WHAT YOU NEED TO DO:
A single number is required: how many lines below include the string "badge".

INFORMATION PROVIDED:

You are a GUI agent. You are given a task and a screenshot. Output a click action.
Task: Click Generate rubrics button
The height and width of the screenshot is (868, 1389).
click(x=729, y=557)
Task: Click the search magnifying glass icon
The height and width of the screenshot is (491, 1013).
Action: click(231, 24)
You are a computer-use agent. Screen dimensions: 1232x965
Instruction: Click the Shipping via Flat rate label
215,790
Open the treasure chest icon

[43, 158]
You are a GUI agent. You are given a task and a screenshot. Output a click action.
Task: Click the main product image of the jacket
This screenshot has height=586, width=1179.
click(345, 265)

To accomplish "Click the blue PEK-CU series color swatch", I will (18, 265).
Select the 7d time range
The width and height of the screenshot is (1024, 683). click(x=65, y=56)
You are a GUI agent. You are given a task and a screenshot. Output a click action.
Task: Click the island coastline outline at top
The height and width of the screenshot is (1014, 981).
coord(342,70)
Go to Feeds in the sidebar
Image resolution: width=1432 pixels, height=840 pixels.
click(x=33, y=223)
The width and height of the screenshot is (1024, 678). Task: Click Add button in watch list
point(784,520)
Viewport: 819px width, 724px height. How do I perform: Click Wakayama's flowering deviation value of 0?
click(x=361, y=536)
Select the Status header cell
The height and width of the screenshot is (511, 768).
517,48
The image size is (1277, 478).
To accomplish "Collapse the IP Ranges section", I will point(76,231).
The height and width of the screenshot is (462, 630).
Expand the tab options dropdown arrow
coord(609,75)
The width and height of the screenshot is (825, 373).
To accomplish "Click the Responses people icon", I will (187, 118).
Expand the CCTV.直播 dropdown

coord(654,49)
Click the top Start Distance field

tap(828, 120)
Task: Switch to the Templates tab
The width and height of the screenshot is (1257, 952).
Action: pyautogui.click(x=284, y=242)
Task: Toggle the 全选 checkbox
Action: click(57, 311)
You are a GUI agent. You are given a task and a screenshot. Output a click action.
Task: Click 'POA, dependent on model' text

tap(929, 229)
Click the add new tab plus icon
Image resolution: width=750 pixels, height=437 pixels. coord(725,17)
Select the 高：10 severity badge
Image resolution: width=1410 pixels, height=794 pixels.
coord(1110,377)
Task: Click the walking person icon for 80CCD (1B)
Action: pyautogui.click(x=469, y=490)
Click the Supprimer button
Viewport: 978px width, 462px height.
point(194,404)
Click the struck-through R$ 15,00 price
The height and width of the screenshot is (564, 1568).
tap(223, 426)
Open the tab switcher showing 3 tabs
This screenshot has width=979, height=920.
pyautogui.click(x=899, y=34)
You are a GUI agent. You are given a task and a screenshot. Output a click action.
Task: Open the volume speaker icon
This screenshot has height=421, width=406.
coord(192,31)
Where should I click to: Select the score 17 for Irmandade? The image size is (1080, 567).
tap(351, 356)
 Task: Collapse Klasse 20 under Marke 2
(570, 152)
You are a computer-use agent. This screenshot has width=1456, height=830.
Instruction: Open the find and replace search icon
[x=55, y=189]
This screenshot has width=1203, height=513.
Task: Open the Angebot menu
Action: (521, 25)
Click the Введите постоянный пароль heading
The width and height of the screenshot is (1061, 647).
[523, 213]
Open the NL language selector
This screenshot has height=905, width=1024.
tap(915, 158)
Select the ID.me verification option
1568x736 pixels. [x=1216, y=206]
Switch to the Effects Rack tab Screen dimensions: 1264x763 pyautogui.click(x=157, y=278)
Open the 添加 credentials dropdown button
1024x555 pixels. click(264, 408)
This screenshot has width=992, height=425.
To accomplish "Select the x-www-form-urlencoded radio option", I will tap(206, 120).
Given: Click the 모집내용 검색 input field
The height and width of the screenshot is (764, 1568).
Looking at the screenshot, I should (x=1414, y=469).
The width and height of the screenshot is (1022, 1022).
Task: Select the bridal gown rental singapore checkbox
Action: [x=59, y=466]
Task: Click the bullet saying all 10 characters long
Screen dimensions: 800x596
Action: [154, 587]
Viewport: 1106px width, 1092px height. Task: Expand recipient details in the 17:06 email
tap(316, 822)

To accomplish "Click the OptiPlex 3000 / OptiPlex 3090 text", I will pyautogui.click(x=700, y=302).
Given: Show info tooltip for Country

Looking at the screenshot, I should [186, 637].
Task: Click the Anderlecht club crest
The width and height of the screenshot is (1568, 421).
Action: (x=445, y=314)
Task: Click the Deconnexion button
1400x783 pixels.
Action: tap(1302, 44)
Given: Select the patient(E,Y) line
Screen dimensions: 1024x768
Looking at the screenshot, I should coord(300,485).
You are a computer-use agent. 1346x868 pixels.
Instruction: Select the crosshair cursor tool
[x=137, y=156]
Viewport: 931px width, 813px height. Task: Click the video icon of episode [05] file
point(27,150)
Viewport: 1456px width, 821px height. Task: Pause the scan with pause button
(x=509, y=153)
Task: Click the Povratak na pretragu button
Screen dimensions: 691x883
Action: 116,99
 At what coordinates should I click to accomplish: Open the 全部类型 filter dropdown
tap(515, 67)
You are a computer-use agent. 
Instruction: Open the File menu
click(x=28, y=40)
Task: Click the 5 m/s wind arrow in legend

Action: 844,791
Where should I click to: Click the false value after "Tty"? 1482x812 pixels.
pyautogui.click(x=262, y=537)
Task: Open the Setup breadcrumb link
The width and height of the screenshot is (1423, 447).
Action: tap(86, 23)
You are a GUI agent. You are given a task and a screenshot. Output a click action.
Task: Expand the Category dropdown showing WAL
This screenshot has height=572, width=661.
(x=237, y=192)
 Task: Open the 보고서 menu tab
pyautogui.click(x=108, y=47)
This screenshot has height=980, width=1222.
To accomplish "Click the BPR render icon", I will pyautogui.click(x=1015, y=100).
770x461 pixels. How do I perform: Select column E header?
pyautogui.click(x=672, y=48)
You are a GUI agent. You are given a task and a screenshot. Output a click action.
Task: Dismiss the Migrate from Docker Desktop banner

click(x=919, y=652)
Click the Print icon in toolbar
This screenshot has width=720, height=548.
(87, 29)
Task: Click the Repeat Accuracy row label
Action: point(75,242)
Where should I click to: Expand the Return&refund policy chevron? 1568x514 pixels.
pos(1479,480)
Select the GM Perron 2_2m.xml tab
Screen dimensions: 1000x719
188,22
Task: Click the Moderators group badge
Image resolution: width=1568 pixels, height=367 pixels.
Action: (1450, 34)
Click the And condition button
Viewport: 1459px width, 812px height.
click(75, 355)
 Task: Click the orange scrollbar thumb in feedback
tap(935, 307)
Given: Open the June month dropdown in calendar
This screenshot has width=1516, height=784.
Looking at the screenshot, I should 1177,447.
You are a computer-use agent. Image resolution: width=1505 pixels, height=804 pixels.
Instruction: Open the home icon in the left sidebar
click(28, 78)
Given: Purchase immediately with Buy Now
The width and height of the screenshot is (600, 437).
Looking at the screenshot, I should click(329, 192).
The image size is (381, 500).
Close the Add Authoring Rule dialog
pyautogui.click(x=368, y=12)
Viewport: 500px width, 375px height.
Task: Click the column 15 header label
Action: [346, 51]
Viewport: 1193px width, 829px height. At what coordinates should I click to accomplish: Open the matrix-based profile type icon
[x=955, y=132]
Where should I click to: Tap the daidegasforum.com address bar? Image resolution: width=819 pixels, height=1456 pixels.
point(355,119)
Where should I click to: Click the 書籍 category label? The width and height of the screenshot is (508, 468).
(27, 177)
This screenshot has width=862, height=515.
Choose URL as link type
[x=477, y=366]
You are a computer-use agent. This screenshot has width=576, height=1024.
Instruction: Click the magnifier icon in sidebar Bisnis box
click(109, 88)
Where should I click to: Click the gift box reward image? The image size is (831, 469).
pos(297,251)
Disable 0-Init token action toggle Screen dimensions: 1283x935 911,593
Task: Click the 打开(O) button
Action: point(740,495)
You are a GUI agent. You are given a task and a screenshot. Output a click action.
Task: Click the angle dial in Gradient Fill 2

SOLUTION FOR THIS TASK:
2